[[ Excerpted records open ]]
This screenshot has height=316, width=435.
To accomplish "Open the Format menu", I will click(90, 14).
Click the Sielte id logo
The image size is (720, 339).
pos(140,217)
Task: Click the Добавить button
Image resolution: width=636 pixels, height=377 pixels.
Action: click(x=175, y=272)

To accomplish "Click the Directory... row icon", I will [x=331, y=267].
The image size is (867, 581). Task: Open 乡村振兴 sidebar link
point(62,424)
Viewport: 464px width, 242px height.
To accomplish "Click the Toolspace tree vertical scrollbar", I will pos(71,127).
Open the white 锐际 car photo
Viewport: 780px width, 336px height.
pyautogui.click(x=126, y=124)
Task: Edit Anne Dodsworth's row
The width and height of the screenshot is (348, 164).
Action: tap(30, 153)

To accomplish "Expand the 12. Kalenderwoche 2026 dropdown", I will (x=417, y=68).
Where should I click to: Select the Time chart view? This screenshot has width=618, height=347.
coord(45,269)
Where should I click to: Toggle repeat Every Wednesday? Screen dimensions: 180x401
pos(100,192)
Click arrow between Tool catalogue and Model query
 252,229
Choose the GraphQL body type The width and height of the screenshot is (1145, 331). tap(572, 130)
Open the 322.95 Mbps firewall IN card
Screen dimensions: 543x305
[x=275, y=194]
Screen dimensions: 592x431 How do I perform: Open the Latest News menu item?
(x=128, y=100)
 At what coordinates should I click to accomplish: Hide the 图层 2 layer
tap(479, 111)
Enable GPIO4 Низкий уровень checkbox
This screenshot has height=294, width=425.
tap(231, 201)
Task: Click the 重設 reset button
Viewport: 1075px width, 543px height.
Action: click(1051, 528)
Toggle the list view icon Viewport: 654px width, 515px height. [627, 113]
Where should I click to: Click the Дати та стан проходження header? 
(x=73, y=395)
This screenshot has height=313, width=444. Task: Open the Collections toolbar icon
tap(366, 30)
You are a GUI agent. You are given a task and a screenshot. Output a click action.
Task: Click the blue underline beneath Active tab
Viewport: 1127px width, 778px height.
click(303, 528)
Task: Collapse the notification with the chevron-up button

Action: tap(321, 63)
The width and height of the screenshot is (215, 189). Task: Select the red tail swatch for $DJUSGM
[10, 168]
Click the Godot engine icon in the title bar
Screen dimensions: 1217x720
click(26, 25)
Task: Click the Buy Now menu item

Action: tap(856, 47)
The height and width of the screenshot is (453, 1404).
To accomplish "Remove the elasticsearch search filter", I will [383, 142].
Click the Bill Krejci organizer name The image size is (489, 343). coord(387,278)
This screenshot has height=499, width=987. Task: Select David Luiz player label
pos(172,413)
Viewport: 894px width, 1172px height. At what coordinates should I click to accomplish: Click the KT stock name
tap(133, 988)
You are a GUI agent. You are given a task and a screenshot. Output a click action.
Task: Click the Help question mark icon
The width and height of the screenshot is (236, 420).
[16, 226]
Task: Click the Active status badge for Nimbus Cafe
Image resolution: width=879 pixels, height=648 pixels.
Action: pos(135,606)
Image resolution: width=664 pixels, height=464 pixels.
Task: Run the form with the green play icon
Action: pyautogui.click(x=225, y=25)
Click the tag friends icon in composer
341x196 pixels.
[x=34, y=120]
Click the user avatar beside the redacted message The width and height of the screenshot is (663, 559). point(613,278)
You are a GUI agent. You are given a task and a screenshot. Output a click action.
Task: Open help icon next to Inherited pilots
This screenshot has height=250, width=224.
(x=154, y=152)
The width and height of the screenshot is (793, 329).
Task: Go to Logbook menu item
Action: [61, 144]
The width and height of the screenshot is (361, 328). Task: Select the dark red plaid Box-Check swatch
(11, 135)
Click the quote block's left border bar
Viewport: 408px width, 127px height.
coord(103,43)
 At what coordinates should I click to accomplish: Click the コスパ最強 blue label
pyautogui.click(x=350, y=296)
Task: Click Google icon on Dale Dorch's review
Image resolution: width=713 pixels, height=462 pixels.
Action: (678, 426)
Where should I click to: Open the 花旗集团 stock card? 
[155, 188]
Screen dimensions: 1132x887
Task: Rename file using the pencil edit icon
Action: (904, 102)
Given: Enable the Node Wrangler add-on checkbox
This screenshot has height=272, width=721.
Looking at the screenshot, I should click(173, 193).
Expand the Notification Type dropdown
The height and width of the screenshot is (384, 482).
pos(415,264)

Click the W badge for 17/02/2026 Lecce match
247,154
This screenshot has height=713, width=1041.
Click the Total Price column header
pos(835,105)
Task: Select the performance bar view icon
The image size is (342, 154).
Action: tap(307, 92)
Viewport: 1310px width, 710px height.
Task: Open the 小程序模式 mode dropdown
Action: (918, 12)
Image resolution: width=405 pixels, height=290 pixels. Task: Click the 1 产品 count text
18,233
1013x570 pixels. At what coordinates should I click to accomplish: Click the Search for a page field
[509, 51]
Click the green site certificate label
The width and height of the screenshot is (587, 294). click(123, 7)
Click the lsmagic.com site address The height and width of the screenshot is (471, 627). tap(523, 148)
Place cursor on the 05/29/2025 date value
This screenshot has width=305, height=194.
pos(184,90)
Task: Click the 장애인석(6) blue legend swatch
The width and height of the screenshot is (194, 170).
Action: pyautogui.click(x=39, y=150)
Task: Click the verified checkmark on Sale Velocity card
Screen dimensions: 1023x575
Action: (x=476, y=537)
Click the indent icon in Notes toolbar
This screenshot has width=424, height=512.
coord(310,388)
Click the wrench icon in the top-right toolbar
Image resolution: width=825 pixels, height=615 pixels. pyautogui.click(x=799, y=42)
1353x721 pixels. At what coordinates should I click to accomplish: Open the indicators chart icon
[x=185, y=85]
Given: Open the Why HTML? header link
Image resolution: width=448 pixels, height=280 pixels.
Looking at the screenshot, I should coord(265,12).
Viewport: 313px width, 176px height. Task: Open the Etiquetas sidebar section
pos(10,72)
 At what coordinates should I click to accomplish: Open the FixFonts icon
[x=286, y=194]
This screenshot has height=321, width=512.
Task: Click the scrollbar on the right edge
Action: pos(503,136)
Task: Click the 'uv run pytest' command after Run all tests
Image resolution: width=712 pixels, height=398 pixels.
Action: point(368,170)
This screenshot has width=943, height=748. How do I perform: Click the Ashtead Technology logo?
[[ Excerpted records closed ]]
• **Exercise requirements**: What lines above contain "checkbox"? Copy them out.

• **Result of the exercise**:
Enable GPIO4 Низкий уровень checkbox
Given: Enable the Node Wrangler add-on checkbox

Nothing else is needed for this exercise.